Re: can GET do for QUERY? extending Partial Content


> On Apr 29, 2015, at 1:35 AM, wrote:
>>> ...
>>> I hope that helps show that this is not an abuse of GET, it just extends
>>> existing usage.
>> You may want to extend but you cannot decide to replace existing products
>> which will not comply with your extensions unfortunately. There *are* many
>> deployed products which will not cope well with a body in a GET request
>> for various reasons and while I agree that from a messaging perspective
>> it should not be a problem, from an interoperability perspective it's
>> definitely going to be one.
> One shoud be able to verify this. I tested it with the Apache on my server
> and it had no problem, even though it knows nothing about the meaning of
> GET requests with a body.

The CUPS HTTP server will treat a trailing message body in a GET request as a pipelined request since a GET request is not defined to contain a message body (and we have NEVER seen a client do so...)

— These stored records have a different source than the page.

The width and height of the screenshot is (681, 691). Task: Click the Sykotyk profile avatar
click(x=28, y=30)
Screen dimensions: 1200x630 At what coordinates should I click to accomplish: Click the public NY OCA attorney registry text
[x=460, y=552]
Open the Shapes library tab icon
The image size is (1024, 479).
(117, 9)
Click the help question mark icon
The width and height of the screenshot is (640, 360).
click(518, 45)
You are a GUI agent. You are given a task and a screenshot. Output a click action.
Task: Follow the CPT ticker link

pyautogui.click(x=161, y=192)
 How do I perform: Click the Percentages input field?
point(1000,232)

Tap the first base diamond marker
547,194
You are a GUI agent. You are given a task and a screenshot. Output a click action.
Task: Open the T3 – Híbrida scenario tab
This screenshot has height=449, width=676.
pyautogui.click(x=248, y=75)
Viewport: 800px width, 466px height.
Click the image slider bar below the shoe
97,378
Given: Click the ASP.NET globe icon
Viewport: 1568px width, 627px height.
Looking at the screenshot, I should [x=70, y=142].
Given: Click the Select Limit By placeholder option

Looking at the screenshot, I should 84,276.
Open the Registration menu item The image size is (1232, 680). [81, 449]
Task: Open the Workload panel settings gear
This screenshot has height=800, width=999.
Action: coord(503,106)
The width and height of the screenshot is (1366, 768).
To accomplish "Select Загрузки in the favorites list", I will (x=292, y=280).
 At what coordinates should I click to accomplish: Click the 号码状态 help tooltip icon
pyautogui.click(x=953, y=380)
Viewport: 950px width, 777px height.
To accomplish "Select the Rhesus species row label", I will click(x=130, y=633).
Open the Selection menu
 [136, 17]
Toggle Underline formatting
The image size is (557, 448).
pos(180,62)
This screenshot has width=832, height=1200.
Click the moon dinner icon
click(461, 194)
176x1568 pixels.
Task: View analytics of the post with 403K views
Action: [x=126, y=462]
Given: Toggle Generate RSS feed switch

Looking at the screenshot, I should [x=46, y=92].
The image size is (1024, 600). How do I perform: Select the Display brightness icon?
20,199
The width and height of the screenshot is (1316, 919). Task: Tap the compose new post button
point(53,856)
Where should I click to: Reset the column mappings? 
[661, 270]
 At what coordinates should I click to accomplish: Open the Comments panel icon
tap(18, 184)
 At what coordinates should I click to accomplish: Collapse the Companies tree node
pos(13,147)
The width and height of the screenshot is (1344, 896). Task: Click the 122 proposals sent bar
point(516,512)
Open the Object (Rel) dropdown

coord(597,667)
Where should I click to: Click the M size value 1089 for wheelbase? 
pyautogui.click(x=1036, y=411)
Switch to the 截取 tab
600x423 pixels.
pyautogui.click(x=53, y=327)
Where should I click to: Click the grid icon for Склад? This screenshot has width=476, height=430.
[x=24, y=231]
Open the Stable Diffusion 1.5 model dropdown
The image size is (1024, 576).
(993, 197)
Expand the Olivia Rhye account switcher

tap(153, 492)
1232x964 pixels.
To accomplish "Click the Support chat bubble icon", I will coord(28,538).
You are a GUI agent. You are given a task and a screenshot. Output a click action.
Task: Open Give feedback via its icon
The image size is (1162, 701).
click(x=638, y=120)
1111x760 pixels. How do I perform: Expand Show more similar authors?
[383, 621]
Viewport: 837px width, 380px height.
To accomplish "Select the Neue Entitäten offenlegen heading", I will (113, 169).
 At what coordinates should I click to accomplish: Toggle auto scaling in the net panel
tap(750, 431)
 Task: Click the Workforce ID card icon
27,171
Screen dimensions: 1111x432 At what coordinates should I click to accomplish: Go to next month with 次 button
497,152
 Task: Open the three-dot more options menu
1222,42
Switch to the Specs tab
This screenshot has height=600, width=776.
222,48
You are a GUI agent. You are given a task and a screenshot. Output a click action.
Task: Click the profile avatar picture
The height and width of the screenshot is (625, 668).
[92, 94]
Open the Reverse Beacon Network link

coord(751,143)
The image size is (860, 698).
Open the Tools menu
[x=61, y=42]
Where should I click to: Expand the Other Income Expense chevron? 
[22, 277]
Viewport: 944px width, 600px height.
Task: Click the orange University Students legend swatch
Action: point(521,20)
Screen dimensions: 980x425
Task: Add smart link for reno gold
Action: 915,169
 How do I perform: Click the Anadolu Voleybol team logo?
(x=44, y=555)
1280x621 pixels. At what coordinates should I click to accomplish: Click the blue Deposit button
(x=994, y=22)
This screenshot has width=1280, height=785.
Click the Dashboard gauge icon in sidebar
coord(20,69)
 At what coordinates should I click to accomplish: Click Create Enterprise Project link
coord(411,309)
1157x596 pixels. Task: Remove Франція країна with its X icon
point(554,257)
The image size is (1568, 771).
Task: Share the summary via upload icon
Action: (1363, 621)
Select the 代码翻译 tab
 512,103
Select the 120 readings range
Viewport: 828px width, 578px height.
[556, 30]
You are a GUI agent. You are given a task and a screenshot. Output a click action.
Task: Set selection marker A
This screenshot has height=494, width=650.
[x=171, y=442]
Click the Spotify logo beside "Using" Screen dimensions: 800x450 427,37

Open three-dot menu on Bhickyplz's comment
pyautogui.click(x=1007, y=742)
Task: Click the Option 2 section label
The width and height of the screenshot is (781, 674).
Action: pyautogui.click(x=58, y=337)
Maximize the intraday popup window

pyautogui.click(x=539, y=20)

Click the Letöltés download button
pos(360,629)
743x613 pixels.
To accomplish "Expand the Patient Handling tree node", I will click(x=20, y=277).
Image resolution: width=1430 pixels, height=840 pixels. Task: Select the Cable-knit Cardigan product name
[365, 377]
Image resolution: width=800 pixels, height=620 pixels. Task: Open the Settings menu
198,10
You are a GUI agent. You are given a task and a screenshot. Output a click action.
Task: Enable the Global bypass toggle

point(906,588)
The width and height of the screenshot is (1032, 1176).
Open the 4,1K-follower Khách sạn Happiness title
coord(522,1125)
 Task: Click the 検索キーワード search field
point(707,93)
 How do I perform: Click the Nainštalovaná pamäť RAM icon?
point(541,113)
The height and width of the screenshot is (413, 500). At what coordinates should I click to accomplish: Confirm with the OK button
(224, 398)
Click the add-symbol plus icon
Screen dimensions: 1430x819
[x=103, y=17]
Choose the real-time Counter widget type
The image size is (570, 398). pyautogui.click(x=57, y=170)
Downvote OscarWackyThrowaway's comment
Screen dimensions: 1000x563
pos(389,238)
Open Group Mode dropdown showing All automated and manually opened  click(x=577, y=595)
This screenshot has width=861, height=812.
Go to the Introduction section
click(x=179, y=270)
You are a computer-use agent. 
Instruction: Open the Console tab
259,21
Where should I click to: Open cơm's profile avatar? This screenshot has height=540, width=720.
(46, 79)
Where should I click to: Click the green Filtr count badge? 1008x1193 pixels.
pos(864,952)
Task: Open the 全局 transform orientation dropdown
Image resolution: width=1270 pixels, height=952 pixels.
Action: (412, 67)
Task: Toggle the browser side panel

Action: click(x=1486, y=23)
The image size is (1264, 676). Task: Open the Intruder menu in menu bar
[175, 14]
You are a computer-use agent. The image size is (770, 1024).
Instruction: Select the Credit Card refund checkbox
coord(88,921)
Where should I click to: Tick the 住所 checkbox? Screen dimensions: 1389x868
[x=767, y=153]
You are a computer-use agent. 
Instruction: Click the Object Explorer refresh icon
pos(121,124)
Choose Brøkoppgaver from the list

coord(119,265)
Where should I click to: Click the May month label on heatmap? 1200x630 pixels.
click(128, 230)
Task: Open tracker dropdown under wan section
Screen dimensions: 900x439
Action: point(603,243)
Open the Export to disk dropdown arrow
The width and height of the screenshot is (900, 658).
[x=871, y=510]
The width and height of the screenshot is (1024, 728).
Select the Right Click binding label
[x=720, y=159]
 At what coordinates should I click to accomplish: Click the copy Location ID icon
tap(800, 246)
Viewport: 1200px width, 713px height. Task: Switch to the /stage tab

Unfortunately, the wording for this has changed between RFC 2616 and 7230:

   [RFC2616 p.33]
   The presence of a message-body in a request is signaled by the
   inclusion of a Content-Length or Transfer-Encoding header field in
   the request's message-headers. A message-body MUST NOT be included in
   a request if the specification of the request method (section 5.1.1)
   does not allow sending an entity-body in requests. A server SHOULD
   read and forward a message-body on any request; if the request method
   does not include defined semantics for an entity-body, then the
   message-body SHOULD be ignored when handling the request.


   [RFC7230 p.27]
   The presence of a message body in a request is signaled by a
   Content-Length or Transfer-Encoding header field.  Request message
   framing is independent of method semantics, even if the method does
   not define any use for a message body.

i.e., RFC 2616 forbids including a message body for methods that do not define one, while RFC 7230 allows it.

I would expect overloading GET in this way to cause interop problems.